Challenge:
Gather every line of the material below that contains the string "width", and reproduce each of those lines in full.

Dataset entries:

★ ★ ★ ★ ★

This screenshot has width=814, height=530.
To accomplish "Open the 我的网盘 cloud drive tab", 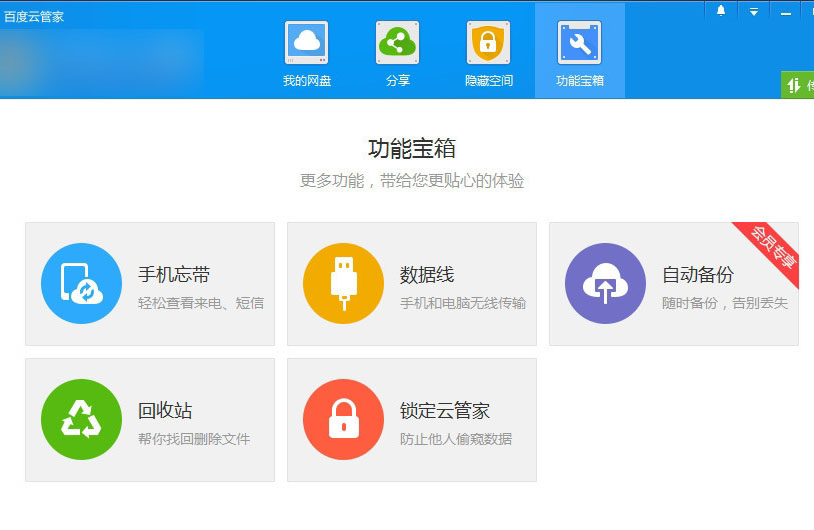I will [306, 52].
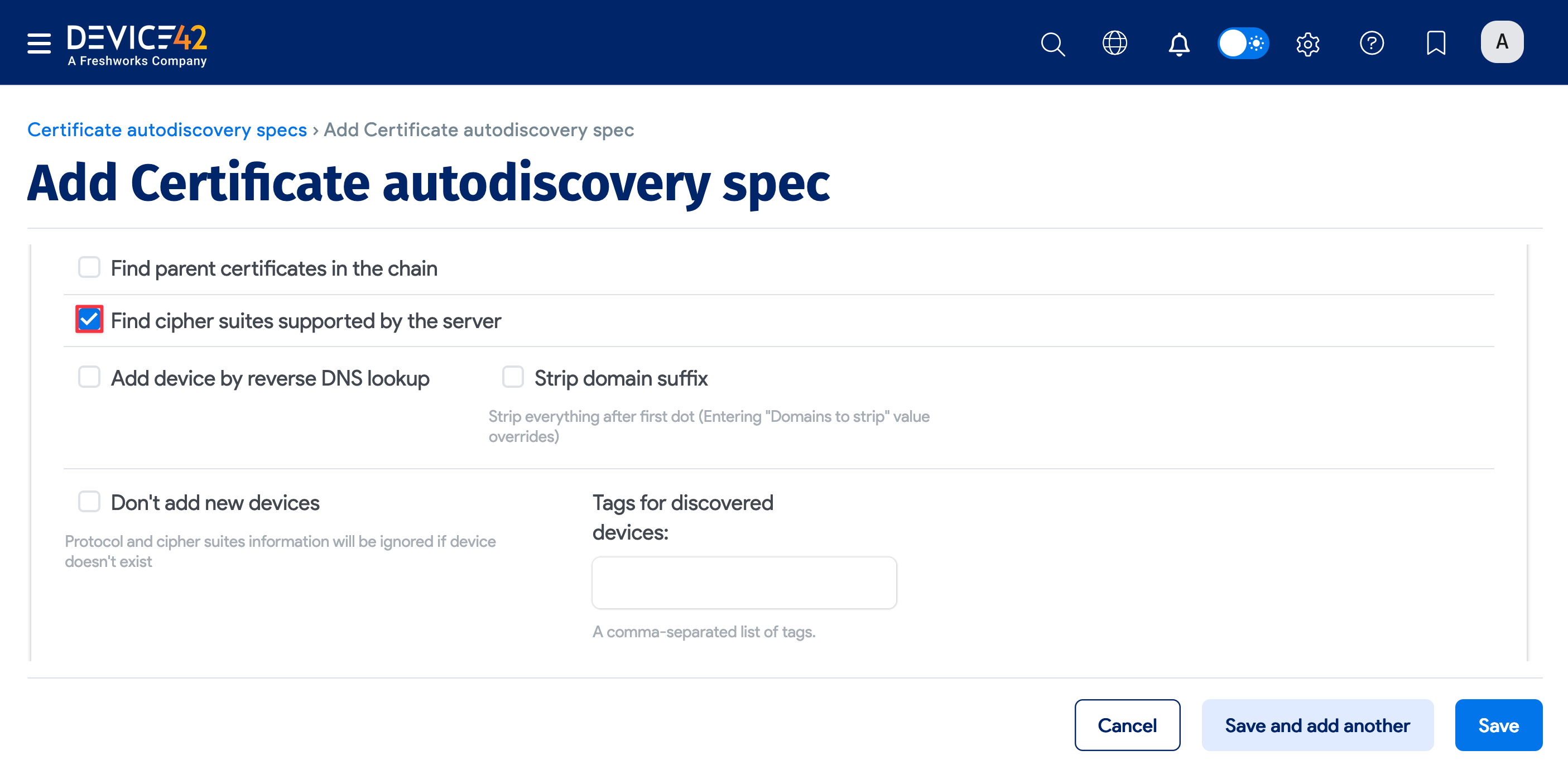Click the Save button
This screenshot has width=1568, height=760.
[1498, 725]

★ ★ ★ ★ ★

Answer to the task:
This screenshot has width=814, height=530.
This screenshot has width=1568, height=760.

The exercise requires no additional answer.